PROBLEM SET |
1 - Reproduce the Anne of Green Gables post below word for word, between "Title: Anne Of" and "of Green Gables.", inclusive.
2 - In the Anne of Green Gables post below, what color is Anne's hair?
3 - Extend the Anne of Green Gables post below, picking up right after its last line.

SOURCE TEXT |

Title: Anne Of Green Gables
Author: L.M. Montgomery
Publisher: Bantam Books
Publishing Date: April 1, 1982
Genre: Children’s Literature
As soon as Anne Shirley arrives at the snug white farmhouse called Green Gables, she is sure she wants to stay forever . . . but will the Cuthberts send her back to to the orphanage? Anne knows she’s not what they expected—a skinny girl with fiery red hair and a temper to match. If only she can convince them to let her stay, she’ll try very hard not to keep rushing headlong into scrapes and blurting out the first thing that comes to her mind. Anne is not like anyone else, the Cuthberts agree; she is special—a girl with an enormous imagination. This orphan girl dreams of the day when she can call herself Anne of Green Gables.
Is it possible to love a book for one reason and dislike another book for the same reason. I mean, I know it is but the real question is:
“Should I feel guilty?”

DATA PROVIDED |
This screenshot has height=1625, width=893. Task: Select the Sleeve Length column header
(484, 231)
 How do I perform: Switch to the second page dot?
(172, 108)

THE RESPONSES |
1 -
Title: Anne Of Green Gables
Author: L.M. Montgomery
Publisher: Bantam Books
Publishing Date: April 1, 1982
Genre: Children’s Literature
As soon as Anne Shirley arrives at the snug white farmhouse called Green Gables, she is sure she wants to stay forever . . . but will the Cuthberts send her back to to the orphanage? Anne knows she’s not what they expected—a skinny girl with fiery red hair and a temper to match. If only she can convince them to let her stay, she’ll try very hard not to keep rushing headlong into scrapes and blurting out the first thing that comes to her mind. Anne is not like anyone else, the Cuthberts agree; she is special—a girl with an enormous imagination. This orphan girl dreams of the day when she can call herself Anne of Green Gables.

2 - Fiery red.

3 -
Anne Shirley is such a likable character. She is so relatable but she also isn’t. Imagination is something most readers have but Anne’s imagination is unmatched but we also see why it has to be. The struggles she went through before she came to Green Gables, forced her to use and grow her imagination to remain as happy and upbeat as she felt she needed to be.
Anne was so bubbly and kind that I had no choice but to like her. She has so many thoughts and so many things to say that she often goes on these long speeches ( I’m going to call these monologues even though I almost positive that it isn’t the right term) that could take up whole pages. The long “monologues” are also done a few times by other characters but they were never as long or as frequent as Anne’s. The monologues were written a bit differently than what I’m used to.( Of course the only experiences I have with monologues are from works of Shakespeare for school assigned readings ,which is probably why I assume I wouldn’t like that element in other works) But they way the “monologues” are written, you know other things are happening and it’s often quite comedic when characters would interrupt themselves or pause what they were saying, give an instruction to another character and then go right back to what they were saying before all in one breath.
Speaking of comedic aspects, there are a lot of things in this book that I’m sure weren’t written to be funny but I found them quite hilarious and I’m sure other readers have and will find funny as well. One thing that I found hilarious was seeing the way they talked in this time period.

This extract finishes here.